EXCERPT -
※ ※ ※
John: Atlanta is really the prime example of this idea of being connected to the global marketplace. Atlanta’s international airport has more nonstop flights to global markets than any other city in the U.S. today. They enjoy, again, a very solid pro-business climate. There’s a great professionalism among economic development practitioners in Atlanta. When you think about the art of economic development, it was really crafted in the southeast. Cities like Nashville and Atlanta, and in Texas, to lure industry away from expensive cities in the rust belt and expensive cities in the northeast. Atlanta is just doing a lot of things right. It’s an addition towards high concentration of Fortune 500 headquarters, you also have an emerging tech scene. You have some of the nation’s top developers doing a lot of millennial-friendly construction downtown. We have a new loop that’s being built around the city, which will be public space and by-pass. Atlanta is now emerging really as a major place for technology operations. General Electric has one of their major tech centers in Atlanta. It’s on the map for lots of projects today.
※ ※ ※
Continue the passage above about Atlanta's economy, starting right after its final sentence.
※ ※ ※
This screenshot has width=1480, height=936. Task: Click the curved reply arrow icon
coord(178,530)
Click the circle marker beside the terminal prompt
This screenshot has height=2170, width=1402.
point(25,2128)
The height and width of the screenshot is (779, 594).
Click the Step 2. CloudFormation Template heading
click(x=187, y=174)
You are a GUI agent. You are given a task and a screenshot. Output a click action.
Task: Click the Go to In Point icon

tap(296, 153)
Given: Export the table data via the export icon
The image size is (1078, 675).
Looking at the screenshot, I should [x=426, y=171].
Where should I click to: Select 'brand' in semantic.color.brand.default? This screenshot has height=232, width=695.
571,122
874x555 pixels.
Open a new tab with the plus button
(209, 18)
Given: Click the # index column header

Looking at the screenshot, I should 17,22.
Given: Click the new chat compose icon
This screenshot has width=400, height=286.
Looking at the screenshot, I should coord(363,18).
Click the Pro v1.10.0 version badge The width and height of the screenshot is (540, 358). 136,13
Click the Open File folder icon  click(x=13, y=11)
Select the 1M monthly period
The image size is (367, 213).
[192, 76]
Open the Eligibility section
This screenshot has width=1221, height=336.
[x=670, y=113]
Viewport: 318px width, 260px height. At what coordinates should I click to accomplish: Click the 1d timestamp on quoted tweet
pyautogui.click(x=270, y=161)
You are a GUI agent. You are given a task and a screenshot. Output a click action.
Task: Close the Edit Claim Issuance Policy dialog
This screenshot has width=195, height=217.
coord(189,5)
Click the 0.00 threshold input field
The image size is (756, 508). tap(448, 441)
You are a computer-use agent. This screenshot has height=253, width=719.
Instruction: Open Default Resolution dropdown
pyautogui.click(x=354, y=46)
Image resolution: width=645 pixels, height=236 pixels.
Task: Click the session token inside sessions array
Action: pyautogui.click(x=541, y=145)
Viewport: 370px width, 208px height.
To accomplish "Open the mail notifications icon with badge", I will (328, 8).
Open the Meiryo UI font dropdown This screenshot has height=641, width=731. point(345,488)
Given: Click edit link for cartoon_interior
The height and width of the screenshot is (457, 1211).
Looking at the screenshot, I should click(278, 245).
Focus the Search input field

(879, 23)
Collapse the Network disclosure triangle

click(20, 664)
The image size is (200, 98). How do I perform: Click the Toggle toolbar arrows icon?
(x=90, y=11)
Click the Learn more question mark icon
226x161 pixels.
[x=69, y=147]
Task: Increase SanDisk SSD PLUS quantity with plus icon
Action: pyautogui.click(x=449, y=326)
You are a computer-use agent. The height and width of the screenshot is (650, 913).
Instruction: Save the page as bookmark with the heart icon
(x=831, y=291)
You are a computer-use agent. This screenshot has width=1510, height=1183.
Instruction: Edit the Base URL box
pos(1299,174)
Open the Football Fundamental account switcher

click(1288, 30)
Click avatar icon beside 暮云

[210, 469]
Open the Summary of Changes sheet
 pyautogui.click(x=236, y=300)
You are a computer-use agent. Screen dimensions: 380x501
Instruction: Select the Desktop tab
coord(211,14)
※ ※ ※
SOLVED PROBLEM -
Kathy: Interesting. We’re bringing that back on our hotlist, along with actually Charlotte. These are two cities we were excited about 10 years ago, and then they got hit fairly hard during the recession, but they seem to be back on track. Any thoughts on Charlotte, North Carolina?

John: Absolutely. Charlotte is on a roll. It just got a new corporate headquarters for Honeywell. You have a very positive state business climate. Governor Cooper has done a good job working with Republicans and bringing Republicans and Democrats together to cut taxes, to craft a new incentive program. Charlotte’s doing very well. There’s no question about that.

Kathy: Man, being from California, I wonder if we’ll ever figure that out.

John: Well, the joke is the last one to turn the lights off. Seeing an out-migration of companies and wealthy executives leaving and taking their money with them out of expensive states like New Jersey, Connecticut and California.

Kathy: Especially when you’ve got an aging population, every penny matters and you’re not going to stay in a high-tech state if you’re on a fixed income.

John: I agree.

Kathy: Do you think there’s any reason to be in places like Detroit that seem to be really reinventing themselves? Cleveland, Pittsburgh. I know Pittsburgh made Amazon’s, I believe, top 10 list.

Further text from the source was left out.